* [What is being asked]: Copy the records below exactly, starting at the line that contains "Go back with the left arrow" and ending at the line that contains "The width and"; leave out any pictures.

* [Excerpted records]:
BEGIN

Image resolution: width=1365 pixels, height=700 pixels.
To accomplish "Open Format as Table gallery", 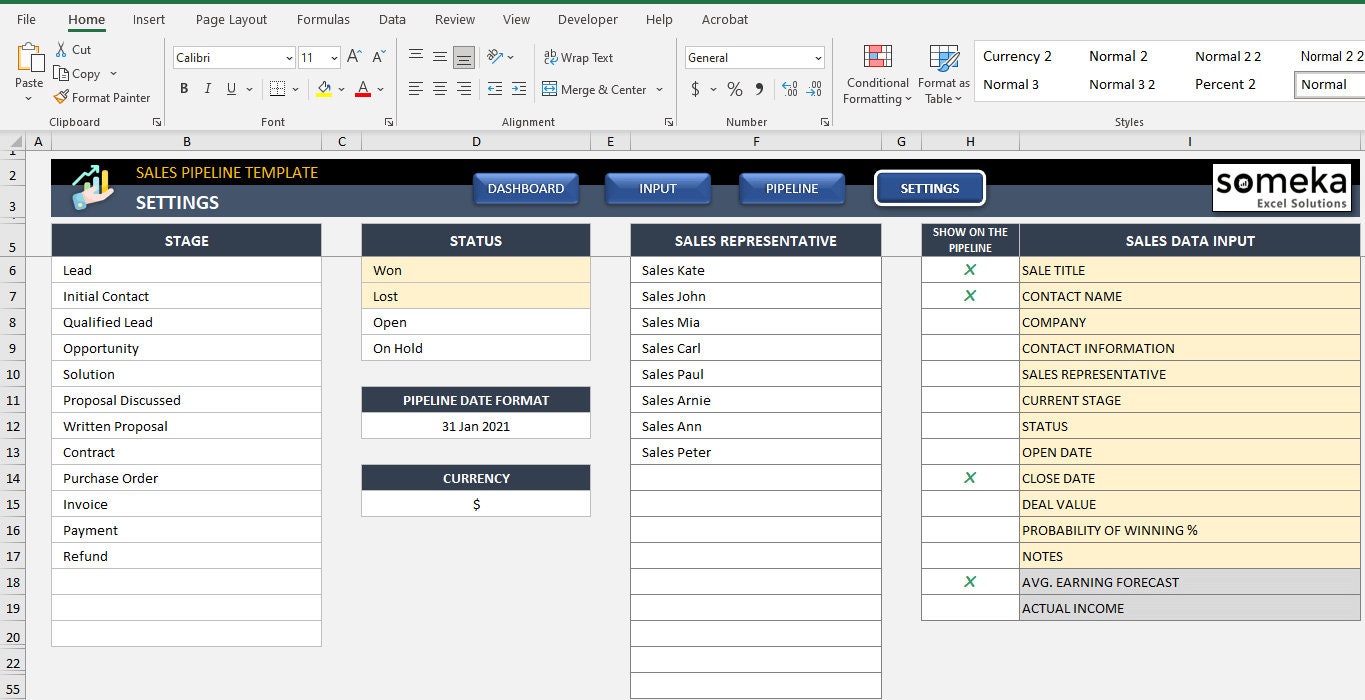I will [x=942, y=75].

END
BEGIN

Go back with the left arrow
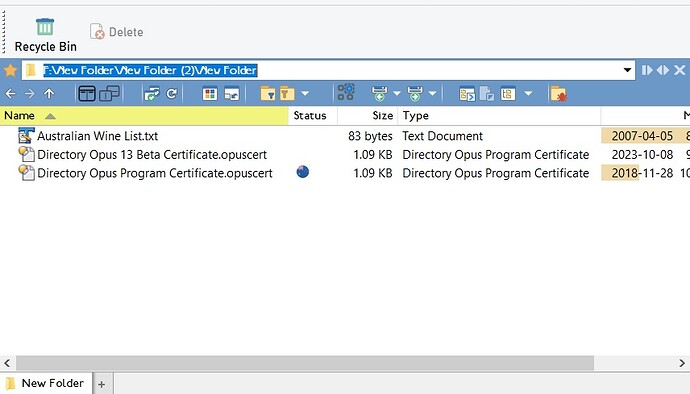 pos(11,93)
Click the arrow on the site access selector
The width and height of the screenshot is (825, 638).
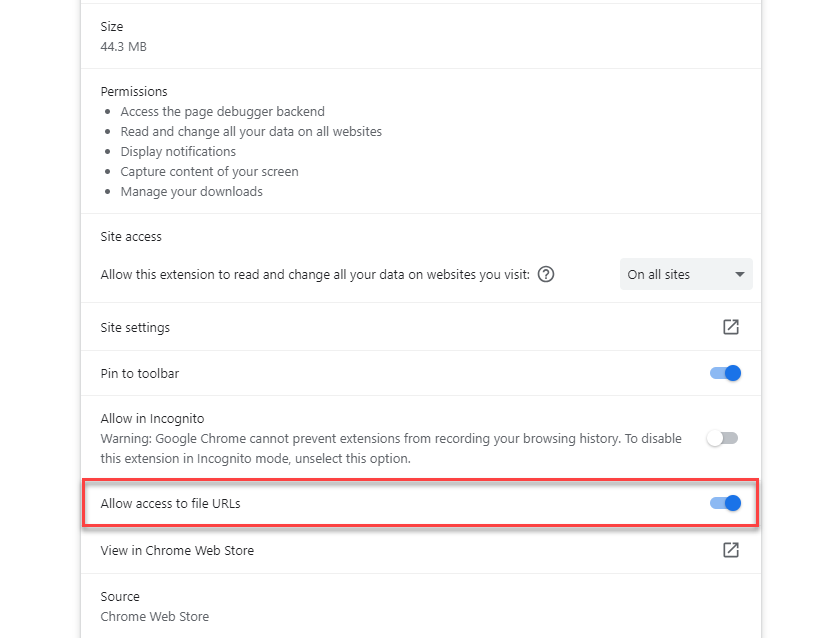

END
BEGIN

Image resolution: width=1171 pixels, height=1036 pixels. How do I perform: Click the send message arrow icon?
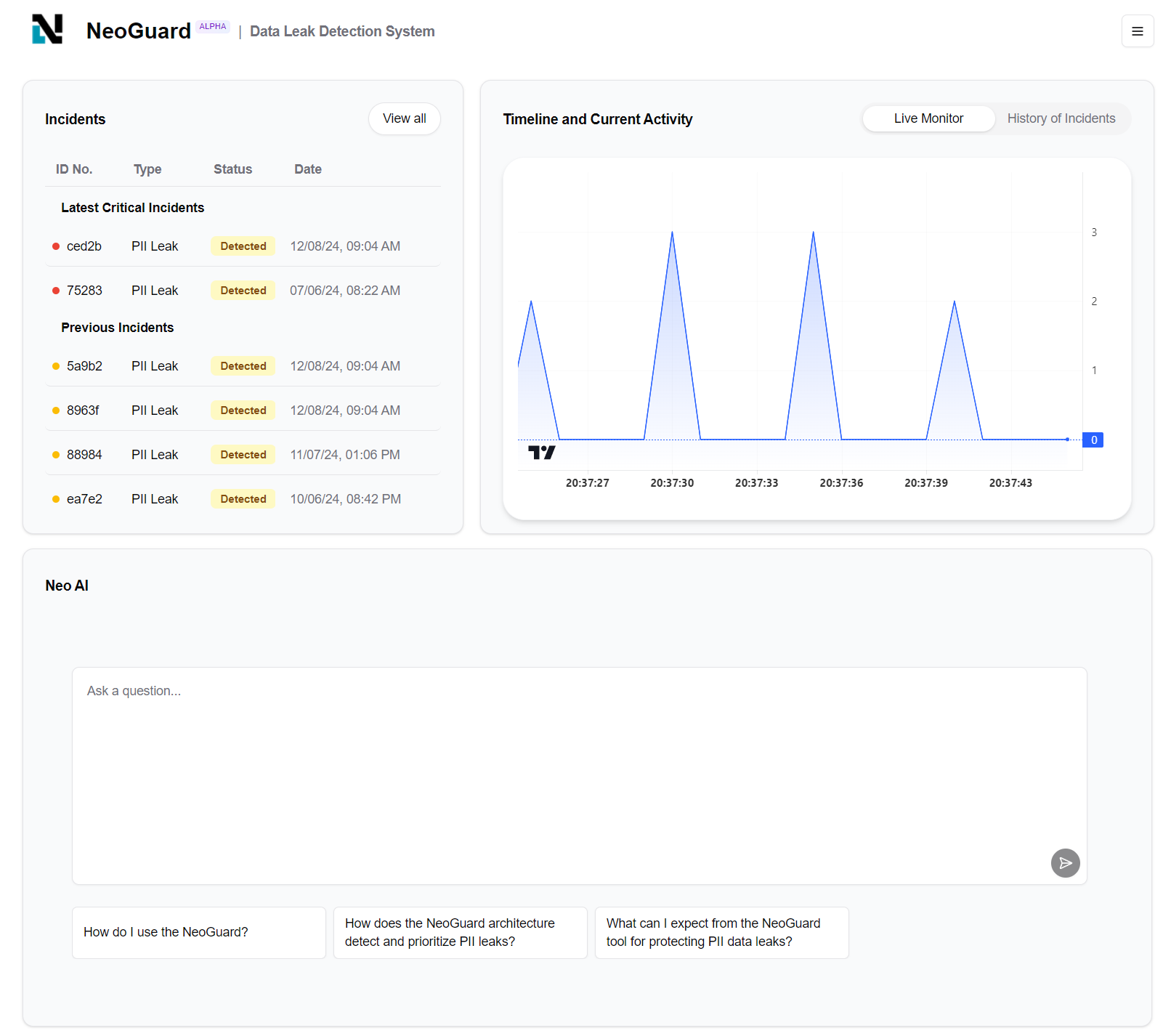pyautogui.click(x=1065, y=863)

END

* [Answer below]:
Go back with the left arrow
 pos(11,93)
Click the arrow on the site access selector
The width and height of the screenshot is (825, 638).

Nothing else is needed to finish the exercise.